— begin Available records —

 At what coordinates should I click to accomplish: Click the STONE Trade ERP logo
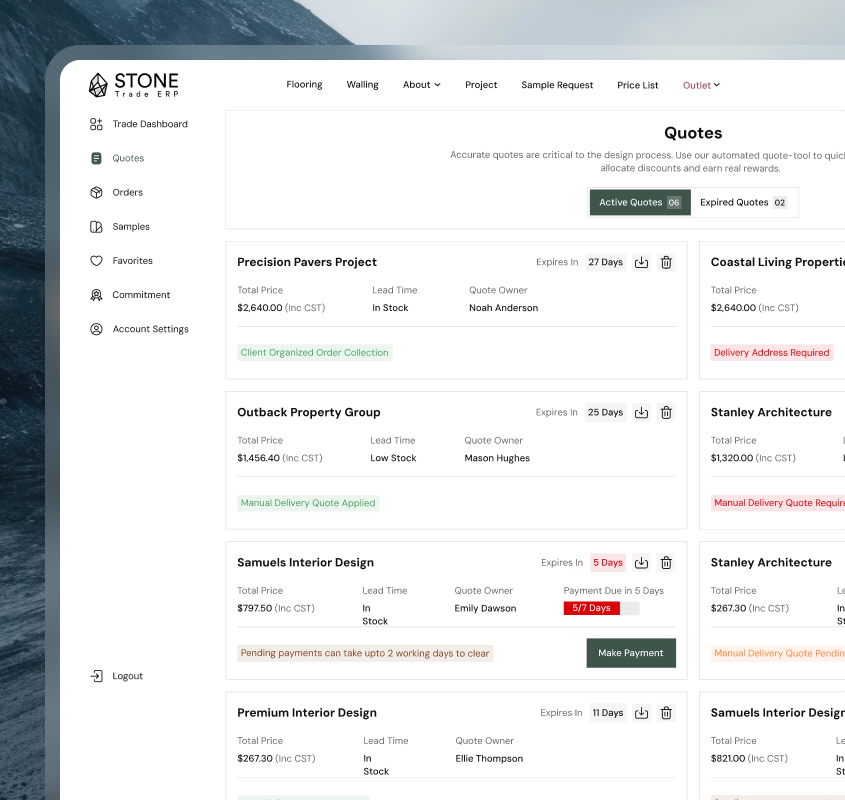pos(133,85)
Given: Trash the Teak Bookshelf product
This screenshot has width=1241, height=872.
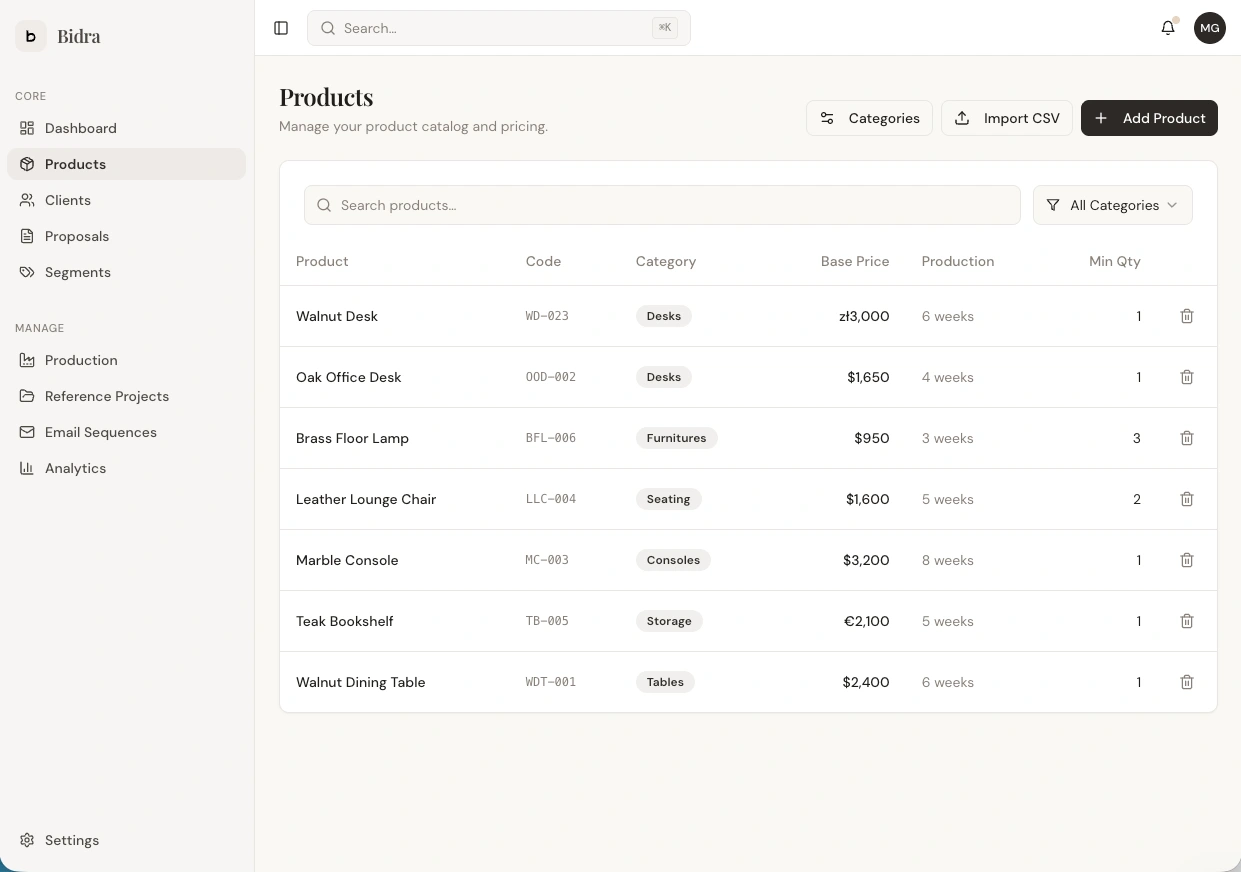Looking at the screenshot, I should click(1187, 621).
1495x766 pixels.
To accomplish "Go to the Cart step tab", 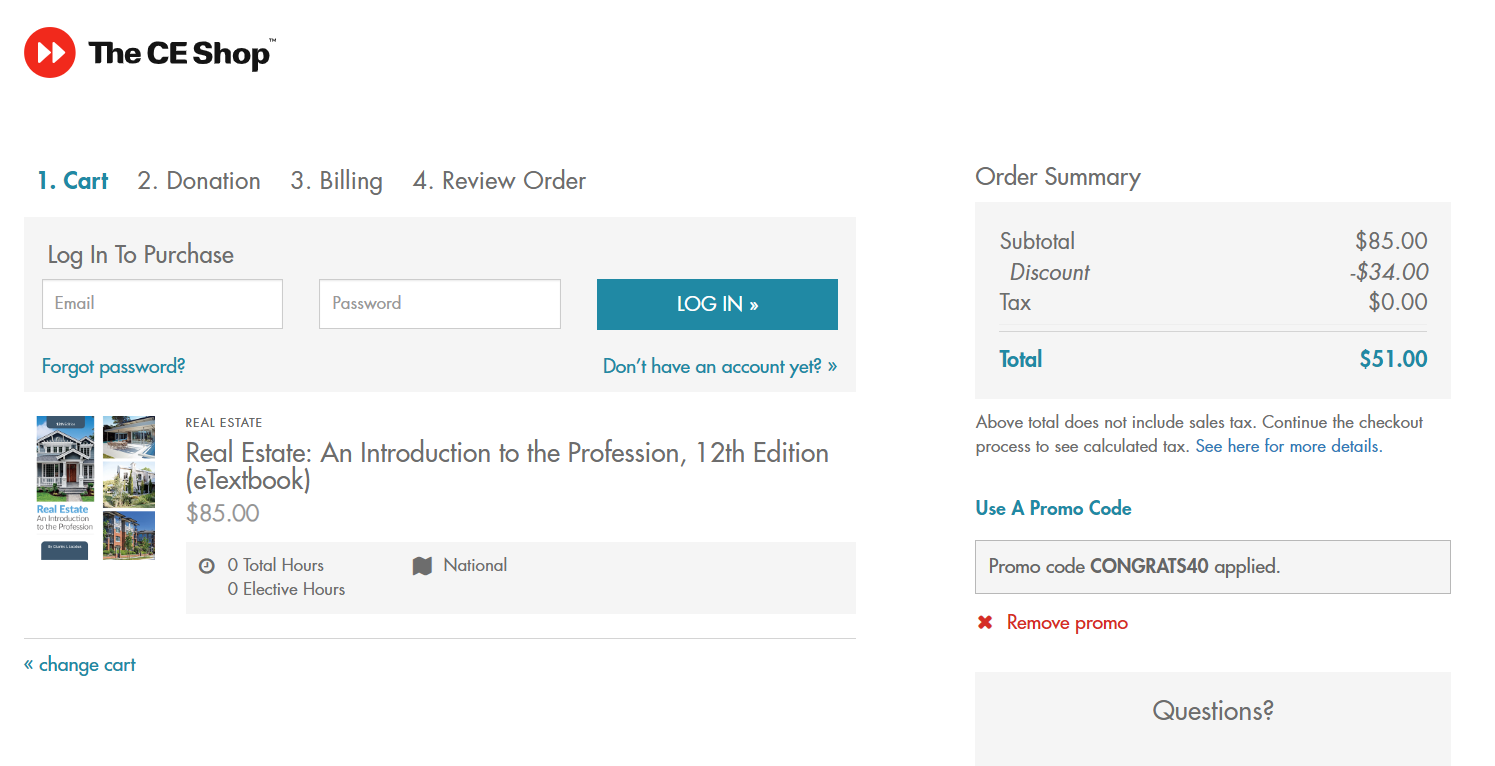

— end Available records —

### Problem requirements
Copy out every line of text in the entries above exactly, but leave out the pictures.

### Complete response
 At what coordinates should I click to accomplish: Click the STONE Trade ERP logo
pos(133,85)
Given: Trash the Teak Bookshelf product
This screenshot has width=1241, height=872.
Looking at the screenshot, I should click(1187, 621).
1495x766 pixels.
To accomplish "Go to the Cart step tab", 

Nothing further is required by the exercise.